Given exercise: Copy the rows exactly, from the line with "Given: Like Santi Goodsan's comment via ถูกใจ" through the end of the rows, including both ends. Leave out the pictures.

** BEGIN Task data **

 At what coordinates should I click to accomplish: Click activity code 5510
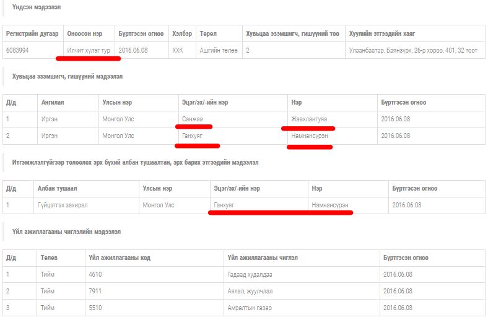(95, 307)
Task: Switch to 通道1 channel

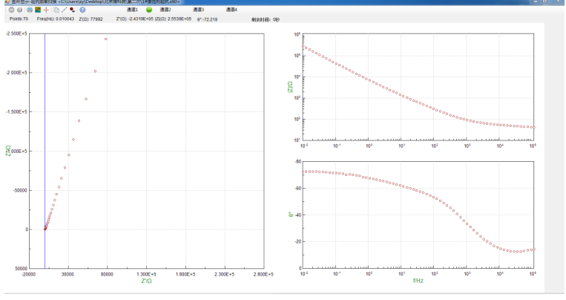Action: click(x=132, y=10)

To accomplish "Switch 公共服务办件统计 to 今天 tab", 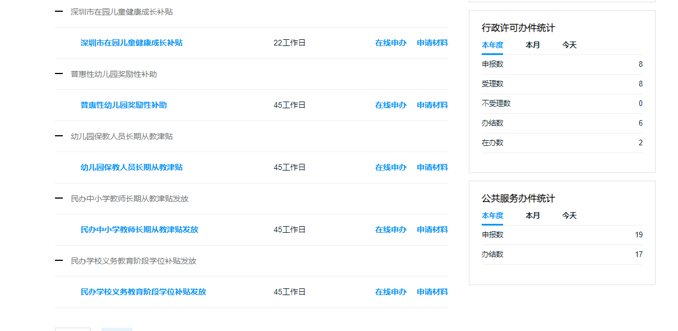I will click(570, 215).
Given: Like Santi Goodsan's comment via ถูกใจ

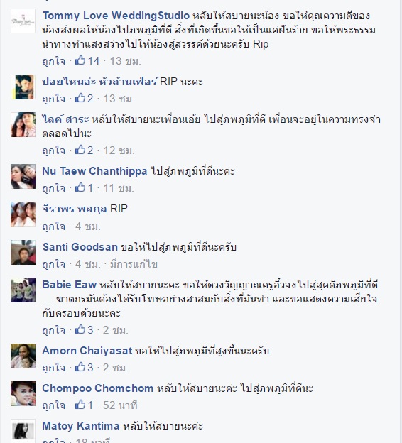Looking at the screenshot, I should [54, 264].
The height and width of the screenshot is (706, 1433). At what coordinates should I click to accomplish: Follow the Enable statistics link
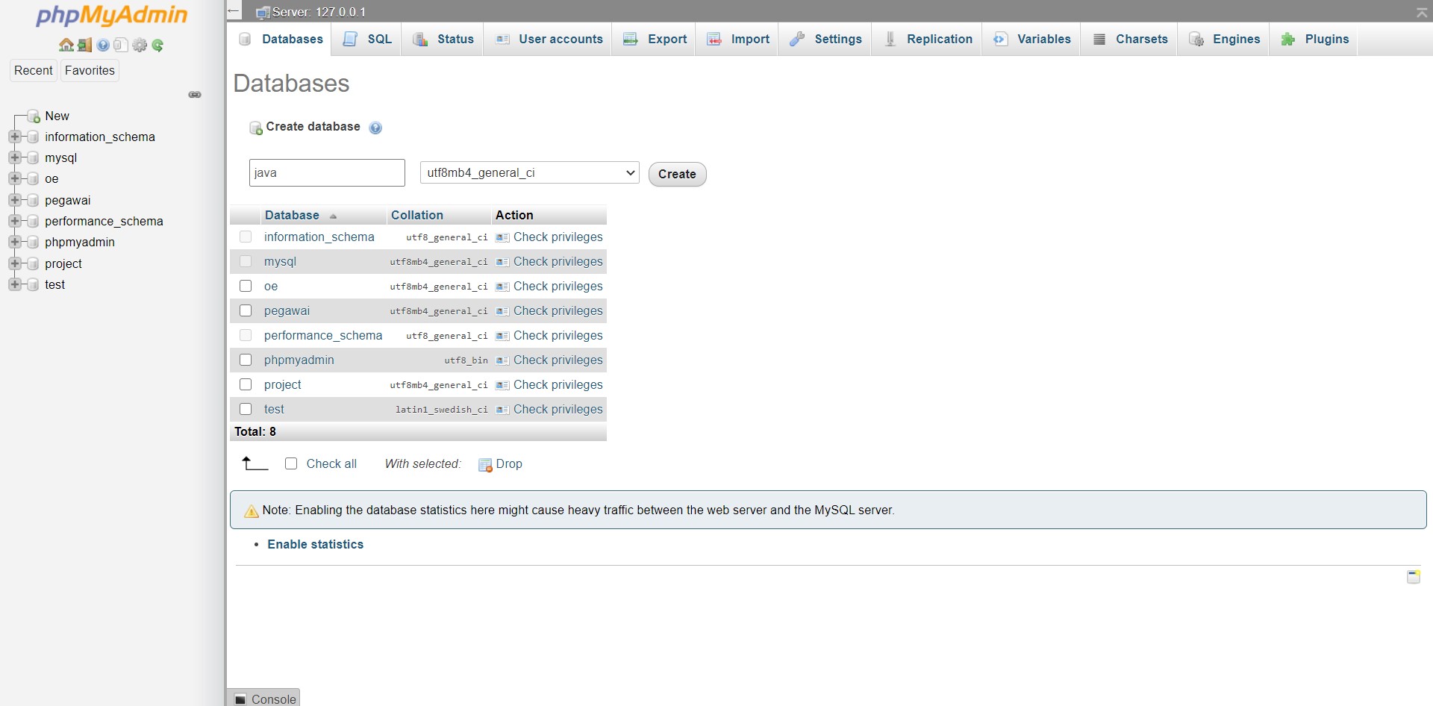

** END Task data **

Task output:
Given: Like Santi Goodsan's comment via ถูกใจ

Looking at the screenshot, I should [54, 264].
The height and width of the screenshot is (706, 1433). At what coordinates should I click to accomplish: Follow the Enable statistics link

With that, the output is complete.